[Python-checkins] python/nondist/sandbox/spambayes classifier.py,1.7,1.8
tim_one@users.sourceforge.net
tim_one@users.sourceforge.net
Mon, 02 Sep 2002 13:57:48 -0700
Update of /cvsroot/python/python/nondist/sandbox/spambayes
In directory usw-pr-cvs1:/tmp/cvs-serv7837
Modified Files:
classifier.py
Log Message:
Added a new xspamprob() method, which computes the combined probability
"correctly", and a long comment block explaining what happened when I
tried it.
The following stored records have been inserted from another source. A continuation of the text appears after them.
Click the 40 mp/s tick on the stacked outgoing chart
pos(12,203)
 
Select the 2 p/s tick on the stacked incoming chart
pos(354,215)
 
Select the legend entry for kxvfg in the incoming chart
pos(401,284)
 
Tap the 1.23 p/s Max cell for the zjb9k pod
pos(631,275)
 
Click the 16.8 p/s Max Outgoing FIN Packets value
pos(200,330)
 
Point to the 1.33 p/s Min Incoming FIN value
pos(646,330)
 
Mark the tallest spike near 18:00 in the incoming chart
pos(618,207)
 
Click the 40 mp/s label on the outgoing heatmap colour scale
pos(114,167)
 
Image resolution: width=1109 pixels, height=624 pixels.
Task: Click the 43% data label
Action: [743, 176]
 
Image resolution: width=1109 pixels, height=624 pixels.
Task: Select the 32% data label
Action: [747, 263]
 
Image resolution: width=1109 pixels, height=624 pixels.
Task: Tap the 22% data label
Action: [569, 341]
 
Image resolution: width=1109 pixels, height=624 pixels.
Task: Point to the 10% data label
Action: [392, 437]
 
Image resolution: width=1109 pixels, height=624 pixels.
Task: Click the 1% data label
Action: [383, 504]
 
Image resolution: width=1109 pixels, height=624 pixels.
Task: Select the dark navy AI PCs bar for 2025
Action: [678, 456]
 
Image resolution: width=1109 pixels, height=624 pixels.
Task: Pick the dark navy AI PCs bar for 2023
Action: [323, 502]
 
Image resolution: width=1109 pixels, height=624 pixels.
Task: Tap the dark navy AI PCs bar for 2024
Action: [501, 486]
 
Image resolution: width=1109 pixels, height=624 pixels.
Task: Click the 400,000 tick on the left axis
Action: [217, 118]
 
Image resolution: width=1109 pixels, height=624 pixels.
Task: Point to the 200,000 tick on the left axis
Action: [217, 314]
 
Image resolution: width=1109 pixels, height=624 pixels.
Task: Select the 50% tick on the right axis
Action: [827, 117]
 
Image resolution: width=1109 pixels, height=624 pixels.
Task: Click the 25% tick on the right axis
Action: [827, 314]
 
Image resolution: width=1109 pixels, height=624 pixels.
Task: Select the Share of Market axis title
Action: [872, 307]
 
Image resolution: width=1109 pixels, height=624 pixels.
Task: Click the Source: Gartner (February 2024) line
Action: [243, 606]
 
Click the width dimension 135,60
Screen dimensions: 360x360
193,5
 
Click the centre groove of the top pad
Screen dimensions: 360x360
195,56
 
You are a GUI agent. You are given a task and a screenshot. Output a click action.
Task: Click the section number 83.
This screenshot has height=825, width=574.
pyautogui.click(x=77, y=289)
There's something worth pursuing here (it greatly improves
the false negative rate), but this change alone pushes too many marginal
hams into the spam camp
Index: classifier.py
===================================================================
RCS file: /cvsroot/python/python/nondist/sandbox/spambayes/classifier.py,v
retrieving revision 1.7
retrieving revision 1.8
diff -C2 -d -r1.7 -r1.8
*** classifier.py 1 Sep 2002 07:22:27 -0000 1.7
--- classifier.py 2 Sep 2002 20:57:46 -0000 1.8
***************
*** 206,209 ****
--- 206,384 ----
return prob
+ # The same as spamprob(), except uses a corrected probability computation
+ # accounting for P(spam) and P(not-spam). Since my training corpora had
+ # a ham/spam ratio of 4000/2750, I'm in a good position to test this.
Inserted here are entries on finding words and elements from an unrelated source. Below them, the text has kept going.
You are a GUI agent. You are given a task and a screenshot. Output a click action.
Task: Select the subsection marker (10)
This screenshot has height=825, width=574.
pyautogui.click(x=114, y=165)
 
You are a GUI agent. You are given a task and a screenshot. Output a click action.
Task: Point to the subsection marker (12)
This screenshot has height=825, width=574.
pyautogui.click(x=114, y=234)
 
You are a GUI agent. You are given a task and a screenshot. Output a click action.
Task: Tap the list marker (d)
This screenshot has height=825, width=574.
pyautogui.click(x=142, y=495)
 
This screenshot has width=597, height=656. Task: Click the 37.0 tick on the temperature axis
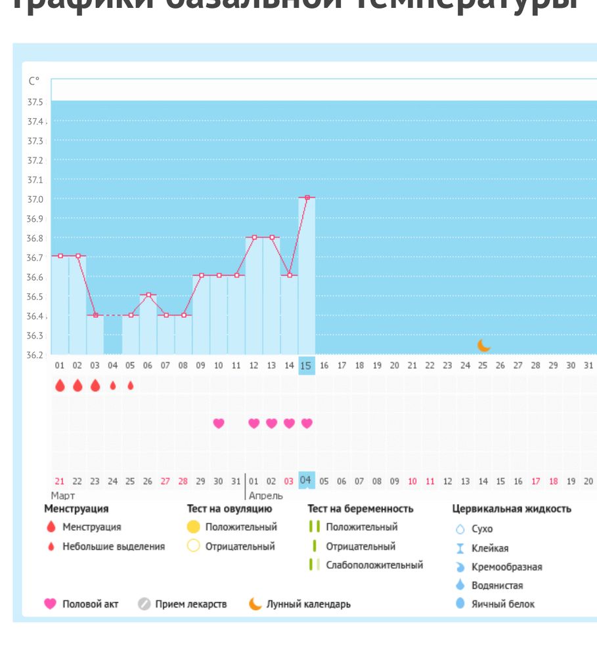pos(35,199)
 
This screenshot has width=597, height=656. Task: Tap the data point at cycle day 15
pos(307,197)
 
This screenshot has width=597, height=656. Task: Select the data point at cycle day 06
pos(148,295)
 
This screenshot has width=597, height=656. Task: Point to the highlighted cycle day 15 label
pos(306,365)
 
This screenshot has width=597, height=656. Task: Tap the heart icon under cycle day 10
pos(219,424)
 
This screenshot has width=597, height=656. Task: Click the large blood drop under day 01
pos(60,386)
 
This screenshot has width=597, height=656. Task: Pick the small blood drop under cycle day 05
pos(131,386)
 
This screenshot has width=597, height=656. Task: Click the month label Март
pos(63,497)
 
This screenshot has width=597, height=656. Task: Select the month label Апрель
pos(265,497)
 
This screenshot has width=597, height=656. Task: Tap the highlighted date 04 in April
pos(306,480)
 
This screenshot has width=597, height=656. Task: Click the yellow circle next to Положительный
pos(193,527)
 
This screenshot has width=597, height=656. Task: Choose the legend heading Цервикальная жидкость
pos(512,508)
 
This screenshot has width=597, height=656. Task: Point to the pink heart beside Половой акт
pos(50,604)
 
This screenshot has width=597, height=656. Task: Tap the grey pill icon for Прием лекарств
pos(144,604)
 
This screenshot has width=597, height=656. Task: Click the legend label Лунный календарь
pos(308,604)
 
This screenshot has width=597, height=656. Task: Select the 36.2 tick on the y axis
pos(35,356)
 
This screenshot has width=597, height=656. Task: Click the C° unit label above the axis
pos(34,81)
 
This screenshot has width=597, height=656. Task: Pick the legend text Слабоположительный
pos(374,565)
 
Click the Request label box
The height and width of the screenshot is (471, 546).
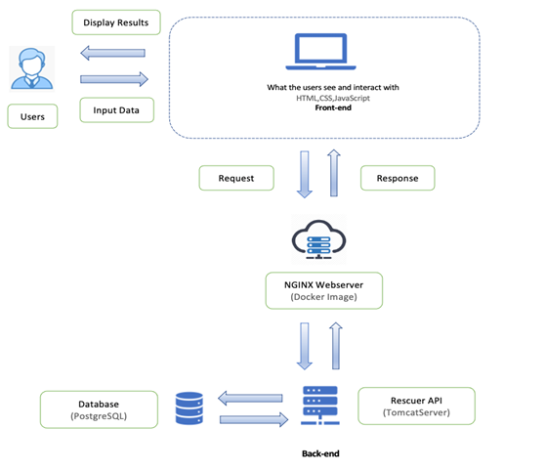[236, 179]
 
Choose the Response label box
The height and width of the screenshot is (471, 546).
[398, 179]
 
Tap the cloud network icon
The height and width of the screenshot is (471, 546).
[323, 239]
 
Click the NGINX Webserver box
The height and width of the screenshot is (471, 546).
[324, 290]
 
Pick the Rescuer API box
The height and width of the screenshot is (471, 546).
[417, 405]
+ # Using xspamprob() clearly made a major reduction in the false negative
+ # rate, cutting it in half on some runs (this is after the f-n rate had
+ # already been cut by a factor of 5 via other refinements). It also
+ # uncovered two more very brief spams hiding in the ham corpora.
+ #
+ # OTOH, the # of fps increased. Especially vulnerable are extremely
+ # short msgs of the "subscribe me"/"unsubscribe me" variety (while these
+ # don't belong on a mailing list, they're not spam), and brief reasonable
+ # msgs that simply don't have much evidence (to the human eye) to go on.
+ # These were boderline before, and it's easy to push them over the edge.
+ # For example, one f-p had subject
+ #
+ # Any Interest in EDIFACT Parser/Generator?
+ #
+ # and the body just
+ #
+ # Just curious.
+ # --jim
+ #
+ # "Interest" in the subject line had spam prob 0.99, "curious." 0.01,
+ # and nothing else was strong. Since my ham/spam ratio is bigger than
+ # 1, any clue favoring spam favors spam more strongly under xspamprob()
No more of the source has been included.